In spring 2004, then 38-year-old Kevin Fedarko decided the best career move he could make was to quit his job and find a way to join the river trips a commercial dory boat guide company ran in the Grand Canyon. He landed a not-so-coveted job rowing the groover boat, an 18-foot raft carrying the full rocket boxes from the “groover,” or camp toilet used by staff and clients on the company’s two-week-long river trips.

For four summers, and fourteen Colorado River trips through the Grand Canyon from 2004 to 2008, Fedarko rowed a boat named Jackass through the canyon, navigating the 40-plus big-water rapids Grand Canyon Class 5 or higher. He made a few mistakes (like getting launched out of the boat), but never the catastrophic one he worried about the most: flipping the boat, smashing its cargo, and dumping sewage into the West’s most beloved river.

In 2008, he recounted his adventures at the helm of the groover boat in an eloquent 5,000-word essay for Outside Magazine, titled “They Call Me Groover Boy.” He didn’t set out to be “Groover Boy,” really—he just wanted a way to get to know the Grand Canyon. And he did. In 2013, Scribner published his book, The Emerald Mile, a gripping account of the fastest-ever boat ride through the Grand Canyon by three river guides in 1983, covering the history and politics that make the Colorado River such an interesting—and controversial—place. The book won a 2013 National Outdoor Book Award.

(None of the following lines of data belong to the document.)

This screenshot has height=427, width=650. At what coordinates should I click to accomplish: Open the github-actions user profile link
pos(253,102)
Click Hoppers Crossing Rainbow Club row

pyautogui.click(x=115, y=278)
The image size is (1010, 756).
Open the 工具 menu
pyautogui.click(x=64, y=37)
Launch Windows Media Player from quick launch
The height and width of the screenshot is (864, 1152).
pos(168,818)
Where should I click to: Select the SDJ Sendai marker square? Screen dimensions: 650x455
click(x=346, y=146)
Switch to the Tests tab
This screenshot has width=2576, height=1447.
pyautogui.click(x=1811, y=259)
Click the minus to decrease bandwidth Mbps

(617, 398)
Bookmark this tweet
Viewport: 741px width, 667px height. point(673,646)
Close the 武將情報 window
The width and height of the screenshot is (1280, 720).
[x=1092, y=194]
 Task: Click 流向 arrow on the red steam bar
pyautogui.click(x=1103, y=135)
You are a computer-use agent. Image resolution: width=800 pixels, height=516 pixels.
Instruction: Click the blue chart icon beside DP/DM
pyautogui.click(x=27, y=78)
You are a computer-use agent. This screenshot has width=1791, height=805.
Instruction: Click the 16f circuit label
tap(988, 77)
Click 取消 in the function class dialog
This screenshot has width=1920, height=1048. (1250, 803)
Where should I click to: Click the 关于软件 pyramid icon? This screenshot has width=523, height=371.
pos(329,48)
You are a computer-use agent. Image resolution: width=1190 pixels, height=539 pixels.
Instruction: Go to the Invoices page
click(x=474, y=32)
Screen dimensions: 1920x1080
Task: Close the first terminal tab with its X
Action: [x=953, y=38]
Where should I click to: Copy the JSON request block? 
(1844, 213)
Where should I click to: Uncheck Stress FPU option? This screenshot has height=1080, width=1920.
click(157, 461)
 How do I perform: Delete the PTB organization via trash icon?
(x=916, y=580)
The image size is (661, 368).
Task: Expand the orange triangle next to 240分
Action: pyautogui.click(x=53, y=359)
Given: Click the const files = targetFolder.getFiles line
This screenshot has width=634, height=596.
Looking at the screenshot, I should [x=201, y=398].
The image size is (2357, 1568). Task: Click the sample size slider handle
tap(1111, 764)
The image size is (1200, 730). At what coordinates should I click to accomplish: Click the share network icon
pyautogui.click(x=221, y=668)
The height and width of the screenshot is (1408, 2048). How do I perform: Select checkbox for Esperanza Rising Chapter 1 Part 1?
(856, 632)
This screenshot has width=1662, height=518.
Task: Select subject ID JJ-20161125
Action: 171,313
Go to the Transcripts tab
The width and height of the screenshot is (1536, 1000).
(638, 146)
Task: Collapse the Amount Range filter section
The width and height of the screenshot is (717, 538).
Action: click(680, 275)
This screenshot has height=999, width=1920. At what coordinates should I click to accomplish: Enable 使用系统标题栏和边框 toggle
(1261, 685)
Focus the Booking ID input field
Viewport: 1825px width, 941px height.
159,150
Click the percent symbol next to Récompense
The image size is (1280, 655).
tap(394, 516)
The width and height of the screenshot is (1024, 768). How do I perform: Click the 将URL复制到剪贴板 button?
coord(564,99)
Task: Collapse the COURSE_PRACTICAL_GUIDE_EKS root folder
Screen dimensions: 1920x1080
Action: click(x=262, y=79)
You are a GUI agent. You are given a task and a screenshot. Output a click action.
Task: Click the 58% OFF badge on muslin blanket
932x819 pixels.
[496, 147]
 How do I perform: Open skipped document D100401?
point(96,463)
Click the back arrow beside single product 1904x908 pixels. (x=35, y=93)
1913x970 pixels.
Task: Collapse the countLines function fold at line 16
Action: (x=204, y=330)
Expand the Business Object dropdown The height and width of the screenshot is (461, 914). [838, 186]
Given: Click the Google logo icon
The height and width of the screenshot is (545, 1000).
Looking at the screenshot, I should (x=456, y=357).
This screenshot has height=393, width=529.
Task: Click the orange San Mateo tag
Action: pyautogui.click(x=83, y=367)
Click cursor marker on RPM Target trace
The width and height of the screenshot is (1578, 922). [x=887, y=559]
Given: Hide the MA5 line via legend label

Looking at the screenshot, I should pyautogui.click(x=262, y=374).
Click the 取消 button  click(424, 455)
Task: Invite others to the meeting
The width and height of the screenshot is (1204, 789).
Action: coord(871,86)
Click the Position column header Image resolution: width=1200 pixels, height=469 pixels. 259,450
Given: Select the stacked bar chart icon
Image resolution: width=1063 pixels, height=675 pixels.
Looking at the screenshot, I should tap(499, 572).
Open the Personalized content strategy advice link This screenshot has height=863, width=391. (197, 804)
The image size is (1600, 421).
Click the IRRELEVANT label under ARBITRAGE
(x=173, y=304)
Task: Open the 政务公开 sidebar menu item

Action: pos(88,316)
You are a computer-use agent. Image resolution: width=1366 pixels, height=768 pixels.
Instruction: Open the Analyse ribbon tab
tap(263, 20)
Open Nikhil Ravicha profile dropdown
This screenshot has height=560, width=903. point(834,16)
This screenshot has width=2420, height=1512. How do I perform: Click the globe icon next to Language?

Best-selling author Kevin Fedarko | Photo: Brendan Leonard

In June 2014, Fedarko was invited on an OARS trip on the Green River through the Gates of Lodore with a group of journalists, nonprofit leaders, and the owners and CEO of Klean Kanteen. The group took three oar rafts, one paddle raft, two duckies, one SUP board—and two gear rafts, one of which looked a little familiar. Fedarko walked over to the front of the boat and under the bowline, saw a name from his past, in small red letters: Jackass.

“Groover Boy,” and his old groover boat, had been reunited—although now in new roles as “award-winning author” and “gear boat.” Through a few business transactions, the Jackass had moved from its old home in Flagstaff to the headquarters of Don Hatch River Expeditions in Vernal, Utah, where OARS’ Gates of Lodore trips are staged.

It wasn’t quite a scripted-for-a-Disney-movie reunion scene, but Fedarko was visibly pleased to see his old boat and took a turn at the oars during a calm flat-water section on the Green River above the confluence with the Yampa River. It certainly had to be more relaxing than their old times together, navigating the legendary Grand Canyon rapids like Crystal and Lava Falls with a half-dozen rocket boxes full of you-know-what, rigged to flip.